**Exercise brief**
From the line below that contains "Returns (837, 1614)" to the line that contains "1 October 2016 at 18:35 (99, 705)", repeat every line exactly, both ends included, and nothing else.

**Information**

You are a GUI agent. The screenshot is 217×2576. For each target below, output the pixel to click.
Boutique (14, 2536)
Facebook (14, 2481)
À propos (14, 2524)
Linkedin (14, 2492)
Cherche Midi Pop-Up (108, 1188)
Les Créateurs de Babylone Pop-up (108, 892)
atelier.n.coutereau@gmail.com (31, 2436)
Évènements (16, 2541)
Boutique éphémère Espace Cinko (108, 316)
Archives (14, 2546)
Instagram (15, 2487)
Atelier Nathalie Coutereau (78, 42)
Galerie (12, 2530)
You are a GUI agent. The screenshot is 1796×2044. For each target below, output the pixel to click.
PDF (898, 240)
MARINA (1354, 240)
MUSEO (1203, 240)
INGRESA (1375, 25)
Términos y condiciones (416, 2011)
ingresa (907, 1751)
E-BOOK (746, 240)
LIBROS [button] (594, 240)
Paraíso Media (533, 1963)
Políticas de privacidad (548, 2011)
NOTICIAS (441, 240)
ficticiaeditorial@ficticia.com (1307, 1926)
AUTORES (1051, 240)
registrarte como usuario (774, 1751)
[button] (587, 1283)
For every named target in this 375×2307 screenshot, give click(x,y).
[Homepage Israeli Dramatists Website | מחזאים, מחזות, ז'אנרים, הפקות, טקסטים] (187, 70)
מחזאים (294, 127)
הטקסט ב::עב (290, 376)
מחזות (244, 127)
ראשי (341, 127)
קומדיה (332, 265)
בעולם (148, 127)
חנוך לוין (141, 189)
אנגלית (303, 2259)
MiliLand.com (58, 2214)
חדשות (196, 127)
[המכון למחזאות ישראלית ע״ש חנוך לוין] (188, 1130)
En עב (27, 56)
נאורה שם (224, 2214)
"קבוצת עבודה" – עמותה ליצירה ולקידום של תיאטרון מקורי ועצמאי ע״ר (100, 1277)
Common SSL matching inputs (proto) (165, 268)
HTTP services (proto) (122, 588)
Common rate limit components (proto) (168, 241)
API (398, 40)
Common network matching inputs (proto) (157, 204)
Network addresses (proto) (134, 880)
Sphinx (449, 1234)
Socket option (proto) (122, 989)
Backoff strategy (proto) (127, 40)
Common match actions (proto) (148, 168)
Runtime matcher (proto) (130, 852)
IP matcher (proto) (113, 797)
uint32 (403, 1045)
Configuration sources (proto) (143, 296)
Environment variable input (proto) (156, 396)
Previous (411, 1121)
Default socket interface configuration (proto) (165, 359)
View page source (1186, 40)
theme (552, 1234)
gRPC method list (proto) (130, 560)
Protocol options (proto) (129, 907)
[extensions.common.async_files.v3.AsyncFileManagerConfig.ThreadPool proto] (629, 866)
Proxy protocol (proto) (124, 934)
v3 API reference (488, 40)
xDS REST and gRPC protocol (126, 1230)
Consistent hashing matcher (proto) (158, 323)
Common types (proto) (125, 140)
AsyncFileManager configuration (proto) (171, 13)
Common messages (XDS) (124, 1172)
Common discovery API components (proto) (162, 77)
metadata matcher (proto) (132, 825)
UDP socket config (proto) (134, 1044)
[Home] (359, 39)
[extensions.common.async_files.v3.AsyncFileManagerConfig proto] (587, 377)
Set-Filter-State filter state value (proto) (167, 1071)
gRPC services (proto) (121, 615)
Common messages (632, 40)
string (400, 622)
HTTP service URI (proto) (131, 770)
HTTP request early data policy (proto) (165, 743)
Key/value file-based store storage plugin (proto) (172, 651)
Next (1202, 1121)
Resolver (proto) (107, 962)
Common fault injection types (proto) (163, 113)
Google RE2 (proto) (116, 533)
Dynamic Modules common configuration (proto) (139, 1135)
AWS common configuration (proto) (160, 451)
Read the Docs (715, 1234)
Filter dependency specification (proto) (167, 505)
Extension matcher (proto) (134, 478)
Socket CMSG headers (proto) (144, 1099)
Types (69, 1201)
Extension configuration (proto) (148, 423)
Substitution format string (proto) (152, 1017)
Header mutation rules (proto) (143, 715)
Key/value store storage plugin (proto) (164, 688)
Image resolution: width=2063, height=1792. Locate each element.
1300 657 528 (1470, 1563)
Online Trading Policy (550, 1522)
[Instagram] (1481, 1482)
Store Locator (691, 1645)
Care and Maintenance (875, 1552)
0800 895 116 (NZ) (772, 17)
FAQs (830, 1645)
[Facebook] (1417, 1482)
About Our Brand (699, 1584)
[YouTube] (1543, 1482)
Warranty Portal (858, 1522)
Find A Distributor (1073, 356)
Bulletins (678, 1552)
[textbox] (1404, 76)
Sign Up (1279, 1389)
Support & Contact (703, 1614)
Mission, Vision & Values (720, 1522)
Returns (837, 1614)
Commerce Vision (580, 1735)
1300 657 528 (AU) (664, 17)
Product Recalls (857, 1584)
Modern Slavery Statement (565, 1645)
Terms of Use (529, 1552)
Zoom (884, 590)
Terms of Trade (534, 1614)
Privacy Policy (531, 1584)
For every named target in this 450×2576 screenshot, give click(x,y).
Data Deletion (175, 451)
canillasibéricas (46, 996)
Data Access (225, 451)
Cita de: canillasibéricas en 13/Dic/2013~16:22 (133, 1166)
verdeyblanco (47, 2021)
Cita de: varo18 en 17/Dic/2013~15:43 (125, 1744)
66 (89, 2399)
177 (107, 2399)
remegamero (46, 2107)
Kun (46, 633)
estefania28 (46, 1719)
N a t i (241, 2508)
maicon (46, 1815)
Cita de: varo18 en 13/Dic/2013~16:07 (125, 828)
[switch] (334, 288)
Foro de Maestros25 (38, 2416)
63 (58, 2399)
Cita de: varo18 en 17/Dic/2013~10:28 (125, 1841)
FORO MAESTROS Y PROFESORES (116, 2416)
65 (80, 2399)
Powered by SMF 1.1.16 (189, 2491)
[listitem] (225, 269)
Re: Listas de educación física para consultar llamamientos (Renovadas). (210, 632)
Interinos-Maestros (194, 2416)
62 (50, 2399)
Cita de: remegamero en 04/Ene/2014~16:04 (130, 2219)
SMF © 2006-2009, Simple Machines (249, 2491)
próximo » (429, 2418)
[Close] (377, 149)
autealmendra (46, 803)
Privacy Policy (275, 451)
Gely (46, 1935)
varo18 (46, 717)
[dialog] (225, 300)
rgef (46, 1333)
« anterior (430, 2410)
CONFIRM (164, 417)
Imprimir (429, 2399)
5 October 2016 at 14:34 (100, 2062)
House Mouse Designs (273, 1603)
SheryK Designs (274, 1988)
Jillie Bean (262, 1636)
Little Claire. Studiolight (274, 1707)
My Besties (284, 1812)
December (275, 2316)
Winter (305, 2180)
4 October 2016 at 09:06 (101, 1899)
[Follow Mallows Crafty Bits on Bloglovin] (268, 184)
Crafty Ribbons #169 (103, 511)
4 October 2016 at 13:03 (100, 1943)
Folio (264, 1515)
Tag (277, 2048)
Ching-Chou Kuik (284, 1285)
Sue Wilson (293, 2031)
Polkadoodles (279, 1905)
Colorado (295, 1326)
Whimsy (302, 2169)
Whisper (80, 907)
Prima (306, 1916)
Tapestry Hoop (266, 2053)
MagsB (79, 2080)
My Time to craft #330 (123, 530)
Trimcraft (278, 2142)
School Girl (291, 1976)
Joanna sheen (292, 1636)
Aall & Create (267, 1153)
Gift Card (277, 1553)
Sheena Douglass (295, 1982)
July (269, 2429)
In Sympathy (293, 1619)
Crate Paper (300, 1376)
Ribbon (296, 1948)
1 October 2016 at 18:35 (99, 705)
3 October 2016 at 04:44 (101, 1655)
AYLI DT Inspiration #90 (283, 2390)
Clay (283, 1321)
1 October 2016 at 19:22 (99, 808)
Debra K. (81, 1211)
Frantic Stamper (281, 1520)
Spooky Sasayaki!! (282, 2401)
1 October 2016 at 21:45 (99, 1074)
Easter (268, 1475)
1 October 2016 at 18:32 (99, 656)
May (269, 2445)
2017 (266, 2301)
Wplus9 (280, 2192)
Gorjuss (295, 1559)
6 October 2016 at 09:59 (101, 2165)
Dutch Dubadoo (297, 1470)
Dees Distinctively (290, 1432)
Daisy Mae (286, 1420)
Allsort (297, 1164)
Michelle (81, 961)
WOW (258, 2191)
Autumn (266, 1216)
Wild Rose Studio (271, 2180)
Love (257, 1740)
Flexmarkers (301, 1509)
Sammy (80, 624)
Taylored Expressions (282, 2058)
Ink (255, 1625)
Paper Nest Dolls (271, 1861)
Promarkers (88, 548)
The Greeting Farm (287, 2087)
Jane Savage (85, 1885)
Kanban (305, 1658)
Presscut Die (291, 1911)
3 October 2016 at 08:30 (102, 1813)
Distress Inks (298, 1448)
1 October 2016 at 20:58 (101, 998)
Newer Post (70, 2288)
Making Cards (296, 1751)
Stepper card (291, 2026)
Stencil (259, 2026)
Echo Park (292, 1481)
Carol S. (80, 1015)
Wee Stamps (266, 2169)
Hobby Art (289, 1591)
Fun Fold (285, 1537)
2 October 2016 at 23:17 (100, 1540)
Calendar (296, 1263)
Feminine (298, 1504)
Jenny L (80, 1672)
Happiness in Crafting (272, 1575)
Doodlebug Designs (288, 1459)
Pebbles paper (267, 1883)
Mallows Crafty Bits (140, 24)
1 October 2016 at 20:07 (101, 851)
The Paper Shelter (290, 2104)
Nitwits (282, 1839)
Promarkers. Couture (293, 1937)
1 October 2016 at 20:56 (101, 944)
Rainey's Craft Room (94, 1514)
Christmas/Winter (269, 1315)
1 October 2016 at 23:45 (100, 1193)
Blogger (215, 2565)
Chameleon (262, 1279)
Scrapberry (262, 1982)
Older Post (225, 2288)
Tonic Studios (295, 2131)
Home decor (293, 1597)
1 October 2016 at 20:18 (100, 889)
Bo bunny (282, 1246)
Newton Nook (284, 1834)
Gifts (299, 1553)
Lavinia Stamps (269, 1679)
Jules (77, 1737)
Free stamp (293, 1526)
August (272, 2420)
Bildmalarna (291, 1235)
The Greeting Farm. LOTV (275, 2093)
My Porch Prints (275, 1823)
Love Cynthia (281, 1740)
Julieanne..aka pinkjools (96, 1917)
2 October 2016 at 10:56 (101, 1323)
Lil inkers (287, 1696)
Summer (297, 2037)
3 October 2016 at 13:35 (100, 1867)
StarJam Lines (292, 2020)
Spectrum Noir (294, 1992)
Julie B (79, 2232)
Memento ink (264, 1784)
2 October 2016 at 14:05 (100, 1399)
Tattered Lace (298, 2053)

**Completed task**
Returns (837, 1614)
Commerce Vision (580, 1735)
1300 657 528 (AU) (664, 17)
Product Recalls (857, 1584)
Modern Slavery Statement (565, 1645)
Terms of Use (529, 1552)
Zoom (884, 590)
Terms of Trade (534, 1614)
Privacy Policy (531, 1584)
For every named target in this 450×2576 screenshot, give click(x,y).
Data Deletion (175, 451)
canillasibéricas (46, 996)
Data Access (225, 451)
Cita de: canillasibéricas en 13/Dic/2013~16:22 (133, 1166)
verdeyblanco (47, 2021)
Cita de: varo18 en 17/Dic/2013~15:43 (125, 1744)
66 (89, 2399)
177 (107, 2399)
remegamero (46, 2107)
Kun (46, 633)
estefania28 (46, 1719)
N a t i (241, 2508)
maicon (46, 1815)
Cita de: varo18 en 13/Dic/2013~16:07 (125, 828)
[switch] (334, 288)
Foro de Maestros25 (38, 2416)
63 (58, 2399)
Cita de: varo18 en 17/Dic/2013~10:28 (125, 1841)
FORO MAESTROS Y PROFESORES (116, 2416)
65 (80, 2399)
Powered by SMF 1.1.16 (189, 2491)
[listitem] (225, 269)
Re: Listas de educación física para consultar llamamientos (Renovadas). (210, 632)
Interinos-Maestros (194, 2416)
62 (50, 2399)
Cita de: remegamero en 04/Ene/2014~16:04 (130, 2219)
SMF © 2006-2009, Simple Machines (249, 2491)
próximo » (429, 2418)
[Close] (377, 149)
autealmendra (46, 803)
Privacy Policy (275, 451)
Gely (46, 1935)
varo18 (46, 717)
[dialog] (225, 300)
rgef (46, 1333)
« anterior (430, 2410)
CONFIRM (164, 417)
Imprimir (429, 2399)
5 October 2016 at 14:34 (100, 2062)
House Mouse Designs (273, 1603)
SheryK Designs (274, 1988)
Jillie Bean (262, 1636)
Little Claire. Studiolight (274, 1707)
My Besties (284, 1812)
December (275, 2316)
Winter (305, 2180)
4 October 2016 at 09:06 (101, 1899)
[Follow Mallows Crafty Bits on Bloglovin] (268, 184)
Crafty Ribbons #169 (103, 511)
4 October 2016 at 13:03 (100, 1943)
Folio (264, 1515)
Tag (277, 2048)
Ching-Chou Kuik (284, 1285)
Sue Wilson (293, 2031)
Polkadoodles (279, 1905)
Colorado (295, 1326)
Whimsy (302, 2169)
Whisper (80, 907)
Prima (306, 1916)
Tapestry Hoop (266, 2053)
MagsB (79, 2080)
My Time to craft #330 (123, 530)
Trimcraft (278, 2142)
School Girl (291, 1976)
Joanna sheen (292, 1636)
Aall & Create (267, 1153)
Gift Card (277, 1553)
Sheena Douglass (295, 1982)
July (269, 2429)
In Sympathy (293, 1619)
Crate Paper (300, 1376)
Ribbon (296, 1948)
1 October 2016 at 18:35 (99, 705)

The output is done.